Sentí una aprensión tremenda. No había advertido, hasta entonces, que acaso me hallaba tan asustado como Eligio. Mi boca tenía una sequedad similar a la que produce el peyote. Eligio mascó el botón durante largo rato. Mi tensión aumentó. Empecé a gemir involuntariamente mientras mi respiración se aceleraba.
Don Juan empezó a canturrear más alto; luego ofreció otro botón a Eligio y, cuando Eligio lo hubo terminado, le ofreció fruta seca y le indicó mascarla poco a poco.
Eligio se levantó repetidas veces para ir a los matorrales. En determinado momento pidió agua. Don Juan le dijo que no la bebiera, que sólo hiciese buches con ella.
Eligio masticó otros dos botones y don Juan le dio carne seca,
Cuando hubo mascado su décimo botón, yo estaba casi enfermo de angustia.
De pronto, Eligio cayó hacia adelante y su frente golpeó el suelo. Rodó sobre el costado izquierdo y se sacudió convulsivamente. Miré mi reloj. Eran las once y veinte. Eligio se sacudió, se bamboleó y gimió durante más de una hora, tirado en el suelo.
Don Juan mantuvo la misma posición frente a él. Sus canciones de peyote eran casi un murmullo. Benigno, sentado a mi derecha, parecía distraído; Lucio, junto a él, se había dejado caer de lado y roncaba.
El cuerpo de Eligio se contrajo a una posición retorcida. Yacía sobre el costado izquierdo, de frente hacia mí, con las manos entre las piernas. Dio un poderoso salto y se volvió sobre la espalda, con las piernas ligeramente curvadas. Su mano izquierda se agitaba hacia afuera y hacia arriba con un movimiento libre y elegante en extremo. La mano derecha repitió el mismo diseño, y luego ambos brazos alternaron en un movimiento lento, ondulante, parecido al de un arpista. El movimiento se hizo gradualmente más vigoroso. Los brazos tenían una vibración perceptible y subían y bajaban como pistones. Al mismo tiempo, las manos giraban hacia adelante, desde la muñeca, y los dedos se agitaban. Era un espectáculo bello, armonioso, hipnótico. Pensé que su ritmo y su dominio muscular estaban más allá de toda comparación.

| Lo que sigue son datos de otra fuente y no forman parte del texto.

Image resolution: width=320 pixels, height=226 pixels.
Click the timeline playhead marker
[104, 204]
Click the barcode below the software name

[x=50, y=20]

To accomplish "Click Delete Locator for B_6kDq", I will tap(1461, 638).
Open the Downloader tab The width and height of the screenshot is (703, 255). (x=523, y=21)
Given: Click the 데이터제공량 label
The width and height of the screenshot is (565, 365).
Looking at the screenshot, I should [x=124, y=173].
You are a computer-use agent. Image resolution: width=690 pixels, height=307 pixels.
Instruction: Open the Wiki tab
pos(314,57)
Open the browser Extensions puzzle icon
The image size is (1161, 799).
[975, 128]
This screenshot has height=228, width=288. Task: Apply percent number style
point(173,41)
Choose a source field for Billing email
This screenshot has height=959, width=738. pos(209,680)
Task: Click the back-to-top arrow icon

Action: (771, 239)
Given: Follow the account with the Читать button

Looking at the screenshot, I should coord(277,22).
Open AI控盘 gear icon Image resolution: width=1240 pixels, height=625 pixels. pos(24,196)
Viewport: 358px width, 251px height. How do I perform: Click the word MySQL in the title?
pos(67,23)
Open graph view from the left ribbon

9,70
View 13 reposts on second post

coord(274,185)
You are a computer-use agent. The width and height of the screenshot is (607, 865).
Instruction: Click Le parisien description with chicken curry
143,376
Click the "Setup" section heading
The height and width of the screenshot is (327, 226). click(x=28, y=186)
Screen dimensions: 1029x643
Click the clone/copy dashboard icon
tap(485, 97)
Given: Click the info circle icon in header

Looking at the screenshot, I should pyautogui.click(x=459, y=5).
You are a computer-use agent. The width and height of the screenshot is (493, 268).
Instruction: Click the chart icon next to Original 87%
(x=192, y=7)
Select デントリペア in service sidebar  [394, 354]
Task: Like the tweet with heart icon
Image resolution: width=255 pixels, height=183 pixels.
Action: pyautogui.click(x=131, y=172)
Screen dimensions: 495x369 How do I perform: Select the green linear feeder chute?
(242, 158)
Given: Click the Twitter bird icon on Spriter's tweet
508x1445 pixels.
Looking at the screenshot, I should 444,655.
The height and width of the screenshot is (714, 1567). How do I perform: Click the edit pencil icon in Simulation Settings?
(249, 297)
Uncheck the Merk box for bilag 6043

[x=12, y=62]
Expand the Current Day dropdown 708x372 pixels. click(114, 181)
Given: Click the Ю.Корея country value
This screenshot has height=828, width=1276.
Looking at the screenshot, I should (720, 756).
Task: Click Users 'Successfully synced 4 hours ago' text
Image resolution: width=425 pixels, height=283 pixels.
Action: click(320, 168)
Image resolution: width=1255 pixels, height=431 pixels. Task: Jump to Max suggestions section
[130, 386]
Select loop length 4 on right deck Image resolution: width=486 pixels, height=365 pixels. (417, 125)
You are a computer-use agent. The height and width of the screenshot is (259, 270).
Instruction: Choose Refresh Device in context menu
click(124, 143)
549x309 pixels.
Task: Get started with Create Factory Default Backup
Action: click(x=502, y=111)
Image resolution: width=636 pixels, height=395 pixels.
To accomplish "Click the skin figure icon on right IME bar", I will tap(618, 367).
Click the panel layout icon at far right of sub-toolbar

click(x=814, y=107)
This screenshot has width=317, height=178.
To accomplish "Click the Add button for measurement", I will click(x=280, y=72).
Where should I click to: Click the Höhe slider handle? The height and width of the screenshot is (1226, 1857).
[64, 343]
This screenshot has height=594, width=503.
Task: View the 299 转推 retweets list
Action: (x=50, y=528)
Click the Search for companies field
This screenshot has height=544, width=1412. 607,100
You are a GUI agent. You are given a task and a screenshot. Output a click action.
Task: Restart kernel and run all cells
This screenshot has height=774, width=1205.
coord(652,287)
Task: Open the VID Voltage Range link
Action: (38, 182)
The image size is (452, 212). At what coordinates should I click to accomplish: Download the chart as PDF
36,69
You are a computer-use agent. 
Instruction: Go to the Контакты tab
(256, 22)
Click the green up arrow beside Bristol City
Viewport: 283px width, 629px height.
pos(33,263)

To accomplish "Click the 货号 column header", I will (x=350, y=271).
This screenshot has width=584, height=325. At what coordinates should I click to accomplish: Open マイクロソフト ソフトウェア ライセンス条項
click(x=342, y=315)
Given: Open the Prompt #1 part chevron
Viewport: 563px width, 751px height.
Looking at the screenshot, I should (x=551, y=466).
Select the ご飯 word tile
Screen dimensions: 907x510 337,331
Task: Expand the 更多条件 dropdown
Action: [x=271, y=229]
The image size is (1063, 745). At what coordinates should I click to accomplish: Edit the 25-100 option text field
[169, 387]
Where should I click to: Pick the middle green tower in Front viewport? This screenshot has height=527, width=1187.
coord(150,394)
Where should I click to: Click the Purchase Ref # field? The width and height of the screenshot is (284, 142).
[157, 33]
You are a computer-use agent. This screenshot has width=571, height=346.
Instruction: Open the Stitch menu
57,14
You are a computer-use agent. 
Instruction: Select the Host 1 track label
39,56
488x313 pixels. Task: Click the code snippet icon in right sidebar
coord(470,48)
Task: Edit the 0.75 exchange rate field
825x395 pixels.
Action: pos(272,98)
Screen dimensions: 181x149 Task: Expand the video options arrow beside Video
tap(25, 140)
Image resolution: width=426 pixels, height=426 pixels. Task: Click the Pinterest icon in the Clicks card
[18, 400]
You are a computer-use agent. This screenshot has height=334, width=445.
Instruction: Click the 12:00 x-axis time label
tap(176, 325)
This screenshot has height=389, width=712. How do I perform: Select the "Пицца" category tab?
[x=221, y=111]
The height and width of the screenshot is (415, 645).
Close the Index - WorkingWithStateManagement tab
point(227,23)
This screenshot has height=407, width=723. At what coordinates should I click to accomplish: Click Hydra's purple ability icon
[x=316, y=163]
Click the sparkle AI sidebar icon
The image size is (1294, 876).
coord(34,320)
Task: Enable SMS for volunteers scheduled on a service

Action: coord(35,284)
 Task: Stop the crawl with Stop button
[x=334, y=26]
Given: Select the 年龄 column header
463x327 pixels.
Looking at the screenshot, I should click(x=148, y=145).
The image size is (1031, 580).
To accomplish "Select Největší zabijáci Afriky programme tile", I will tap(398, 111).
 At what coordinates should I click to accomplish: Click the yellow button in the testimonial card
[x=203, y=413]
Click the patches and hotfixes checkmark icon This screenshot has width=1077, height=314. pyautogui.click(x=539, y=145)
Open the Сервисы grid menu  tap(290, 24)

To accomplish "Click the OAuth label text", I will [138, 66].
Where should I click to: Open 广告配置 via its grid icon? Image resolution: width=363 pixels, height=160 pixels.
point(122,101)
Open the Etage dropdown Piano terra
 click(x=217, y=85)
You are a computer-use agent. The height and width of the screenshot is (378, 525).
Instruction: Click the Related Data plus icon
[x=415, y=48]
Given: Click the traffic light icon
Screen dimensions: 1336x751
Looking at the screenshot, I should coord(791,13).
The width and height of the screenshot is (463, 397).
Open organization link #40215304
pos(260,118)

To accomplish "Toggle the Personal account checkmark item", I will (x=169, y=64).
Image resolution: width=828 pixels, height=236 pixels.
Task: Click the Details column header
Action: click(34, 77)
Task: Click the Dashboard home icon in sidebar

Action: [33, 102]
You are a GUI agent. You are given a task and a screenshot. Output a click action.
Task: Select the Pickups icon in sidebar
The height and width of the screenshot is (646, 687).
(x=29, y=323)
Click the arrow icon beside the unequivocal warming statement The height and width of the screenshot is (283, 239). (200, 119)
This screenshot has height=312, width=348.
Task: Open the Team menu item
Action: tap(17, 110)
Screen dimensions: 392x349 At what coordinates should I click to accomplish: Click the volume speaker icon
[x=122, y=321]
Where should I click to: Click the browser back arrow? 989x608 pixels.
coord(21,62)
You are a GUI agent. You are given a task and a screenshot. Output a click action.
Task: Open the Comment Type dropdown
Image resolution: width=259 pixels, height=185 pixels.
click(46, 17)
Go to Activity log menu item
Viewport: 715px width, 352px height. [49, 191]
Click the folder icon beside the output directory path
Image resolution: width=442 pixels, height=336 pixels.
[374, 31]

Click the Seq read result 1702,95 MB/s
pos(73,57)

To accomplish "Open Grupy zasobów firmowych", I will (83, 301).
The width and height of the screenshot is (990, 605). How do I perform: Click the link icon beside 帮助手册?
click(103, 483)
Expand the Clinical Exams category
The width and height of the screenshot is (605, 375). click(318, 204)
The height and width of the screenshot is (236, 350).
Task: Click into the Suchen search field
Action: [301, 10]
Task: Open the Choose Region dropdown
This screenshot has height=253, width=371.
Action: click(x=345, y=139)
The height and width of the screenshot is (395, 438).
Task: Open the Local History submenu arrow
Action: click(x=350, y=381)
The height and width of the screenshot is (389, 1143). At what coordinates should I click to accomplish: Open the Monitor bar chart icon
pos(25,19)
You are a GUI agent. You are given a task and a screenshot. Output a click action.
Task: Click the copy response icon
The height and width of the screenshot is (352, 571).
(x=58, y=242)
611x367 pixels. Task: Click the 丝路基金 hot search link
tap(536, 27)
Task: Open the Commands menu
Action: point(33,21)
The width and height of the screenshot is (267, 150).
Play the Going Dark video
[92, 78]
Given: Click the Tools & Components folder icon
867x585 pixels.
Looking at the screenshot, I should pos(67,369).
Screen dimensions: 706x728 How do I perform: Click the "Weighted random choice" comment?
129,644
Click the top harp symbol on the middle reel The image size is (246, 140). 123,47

Entonces Eligio se levantó despacio, como si se estirara contra una fuerza envolvente. Su cuerpo temblaba. Se sentó en cuclillas y luego empujó hasta quedar erecto. Sus brazos, tronco y cabeza vibraban como si los atravesase una corriente eléctrica intermitente. Era como si una fuerza ajena a su control lo asentara o lo impulsase hacia arriba.